Aim -> Repeat the rows from the line containing "The width and" through the line containing "[x=17, y=101]", requests included, scaling every click coordinate in the answers by 1.25 and rounding to whole numbers, with halves rounded up. Leave out the pictures and keep the numbers in the requests unchanged.

++++++

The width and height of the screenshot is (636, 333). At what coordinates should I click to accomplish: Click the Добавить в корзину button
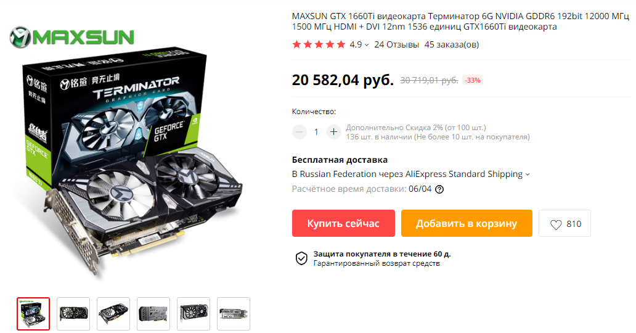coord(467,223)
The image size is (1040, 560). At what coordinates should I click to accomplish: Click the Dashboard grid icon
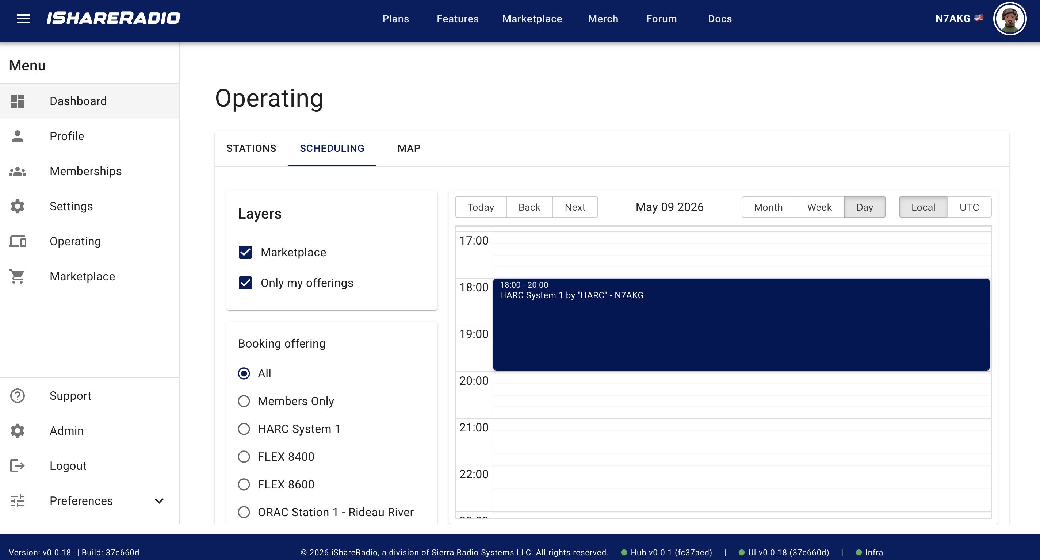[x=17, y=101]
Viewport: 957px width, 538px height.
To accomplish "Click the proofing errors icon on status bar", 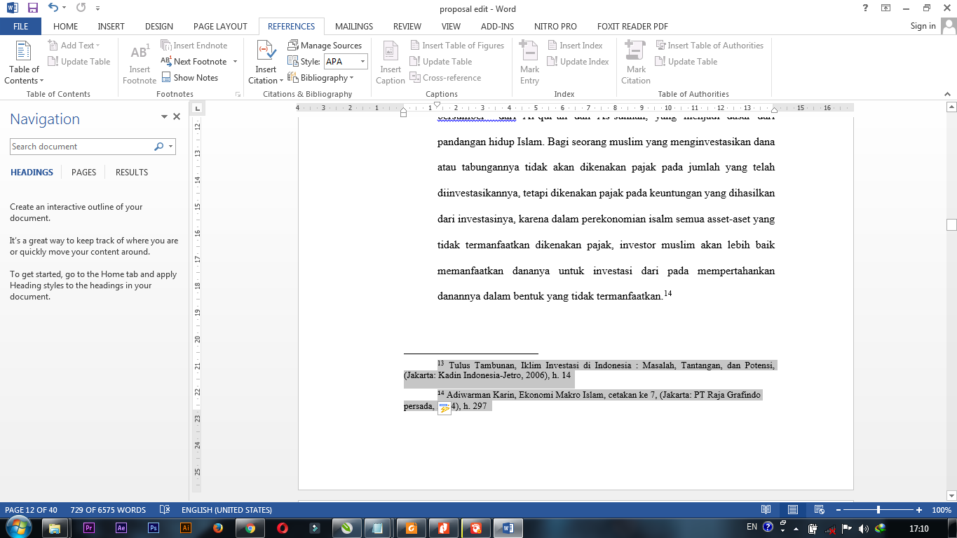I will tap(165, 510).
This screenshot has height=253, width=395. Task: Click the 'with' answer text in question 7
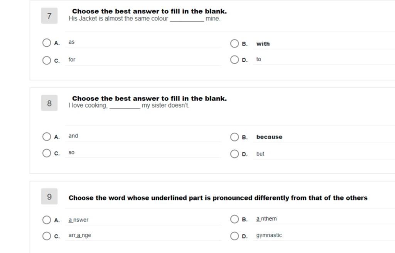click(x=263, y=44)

++++++

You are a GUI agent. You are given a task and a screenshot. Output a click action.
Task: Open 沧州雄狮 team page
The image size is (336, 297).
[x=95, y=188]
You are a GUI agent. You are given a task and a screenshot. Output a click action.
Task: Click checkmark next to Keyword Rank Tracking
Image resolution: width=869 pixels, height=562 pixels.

++++++

Reply to the exercise ->
The width and height of the screenshot is (636, 333). At what coordinates should I click to accomplish: Click the Добавить в корзину button
coord(584,279)
The image size is (1040, 560). At what coordinates should I click to accomplish: Click the Dashboard grid icon
[x=21, y=126]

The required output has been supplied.